- **Tarea pendiente**
Enumere, en orden de aparición, todos los sustantivos que designan partes del cuerpo humano en la columna sobre el hambre.

- **Fragmento citado**
%%

EL PAíS
› OPINION
Hambre
› Por Sandra Russo
Ahora son muchos más, pero estaban de antes. Estaban incluso, y quien quería verlos los veía, cuando eran invisibles. Ya estaban cuando éramos chicos y para que termináramos la comida nos decían que en Biafra los chicos se morían de hambre. Si acá también se morían. Y los que no se morían se arruinaban. La de esos chicos era la otra fuga de cerebros, la fuga que emprendían miles de chicos no hacia universidades extranjeras donde el saber era más valorado, sino hacia una planicie extraordinariamente vacía de todo pensamiento.
Ahora se suman y se televisan. Pero ya estaban ahí cuando sus propios abuelos o sus propios padres tenían hambre. Son los príncipes herederos del hambre, un linaje extendido como si fuera natural que hubiese gente hambrienta. Aquellos chicos crecieron o se malograron. Crecieron fatalmente idiotas –clínicamente idiotas– o se malograron viviendo vidas de mierda que nunca le interesaron a nadie. Porque el hambre hace eso: idiotiza o malogra. Y puede ser que ahora sus caras de ojos ausentes nos asusten porque empiezan a ser más parecidas a las nuestras. Empiezan a ser un espejo deforme en el que ya no cuesta tanto reconocerse.

%%

Entradas del conjunto de datos:
%%

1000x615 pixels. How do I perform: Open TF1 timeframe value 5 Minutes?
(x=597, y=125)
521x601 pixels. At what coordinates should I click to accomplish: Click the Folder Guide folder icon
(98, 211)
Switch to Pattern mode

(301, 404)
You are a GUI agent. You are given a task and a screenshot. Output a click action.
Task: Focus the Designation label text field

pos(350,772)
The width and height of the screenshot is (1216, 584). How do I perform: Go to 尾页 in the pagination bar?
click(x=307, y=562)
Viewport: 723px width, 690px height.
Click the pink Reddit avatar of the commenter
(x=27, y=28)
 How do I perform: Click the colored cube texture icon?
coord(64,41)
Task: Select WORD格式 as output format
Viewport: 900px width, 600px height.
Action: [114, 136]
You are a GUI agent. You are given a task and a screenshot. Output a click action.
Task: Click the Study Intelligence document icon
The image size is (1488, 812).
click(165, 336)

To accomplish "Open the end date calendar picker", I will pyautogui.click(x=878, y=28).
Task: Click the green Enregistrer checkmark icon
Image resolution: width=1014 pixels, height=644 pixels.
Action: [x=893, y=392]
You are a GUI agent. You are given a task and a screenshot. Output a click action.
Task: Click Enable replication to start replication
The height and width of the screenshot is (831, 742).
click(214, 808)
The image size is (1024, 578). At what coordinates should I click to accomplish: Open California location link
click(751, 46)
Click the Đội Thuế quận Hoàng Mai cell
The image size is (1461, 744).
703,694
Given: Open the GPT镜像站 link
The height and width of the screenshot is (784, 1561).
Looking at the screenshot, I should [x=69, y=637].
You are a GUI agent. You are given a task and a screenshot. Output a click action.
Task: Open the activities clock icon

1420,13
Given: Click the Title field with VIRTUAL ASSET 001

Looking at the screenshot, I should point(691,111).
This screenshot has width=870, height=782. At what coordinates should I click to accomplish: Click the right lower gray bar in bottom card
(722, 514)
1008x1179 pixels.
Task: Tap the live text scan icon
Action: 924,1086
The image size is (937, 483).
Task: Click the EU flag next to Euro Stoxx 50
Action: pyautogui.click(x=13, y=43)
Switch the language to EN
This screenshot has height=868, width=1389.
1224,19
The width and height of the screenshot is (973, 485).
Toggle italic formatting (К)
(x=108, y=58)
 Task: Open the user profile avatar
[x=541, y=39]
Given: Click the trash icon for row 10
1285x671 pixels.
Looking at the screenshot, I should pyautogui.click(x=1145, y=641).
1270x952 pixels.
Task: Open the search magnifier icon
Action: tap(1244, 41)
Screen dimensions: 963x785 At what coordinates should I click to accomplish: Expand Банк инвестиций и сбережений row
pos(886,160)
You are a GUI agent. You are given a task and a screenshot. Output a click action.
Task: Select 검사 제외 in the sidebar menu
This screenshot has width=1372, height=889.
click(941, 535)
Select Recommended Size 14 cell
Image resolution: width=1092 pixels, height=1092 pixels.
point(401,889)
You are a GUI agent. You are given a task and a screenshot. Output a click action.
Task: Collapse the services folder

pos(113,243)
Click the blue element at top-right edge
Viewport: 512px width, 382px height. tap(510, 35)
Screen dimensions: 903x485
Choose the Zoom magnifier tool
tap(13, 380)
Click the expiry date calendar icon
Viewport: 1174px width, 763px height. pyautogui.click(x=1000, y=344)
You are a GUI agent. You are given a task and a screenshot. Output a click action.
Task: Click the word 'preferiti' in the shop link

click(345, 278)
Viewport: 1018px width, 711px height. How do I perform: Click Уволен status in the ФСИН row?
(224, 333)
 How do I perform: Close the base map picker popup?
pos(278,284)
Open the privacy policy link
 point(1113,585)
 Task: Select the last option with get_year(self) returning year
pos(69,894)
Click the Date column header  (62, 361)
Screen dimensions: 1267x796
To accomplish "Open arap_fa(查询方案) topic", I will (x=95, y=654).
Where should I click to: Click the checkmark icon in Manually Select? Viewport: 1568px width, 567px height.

%%

- **Resultado de tarea**
cerebros, caras, ojos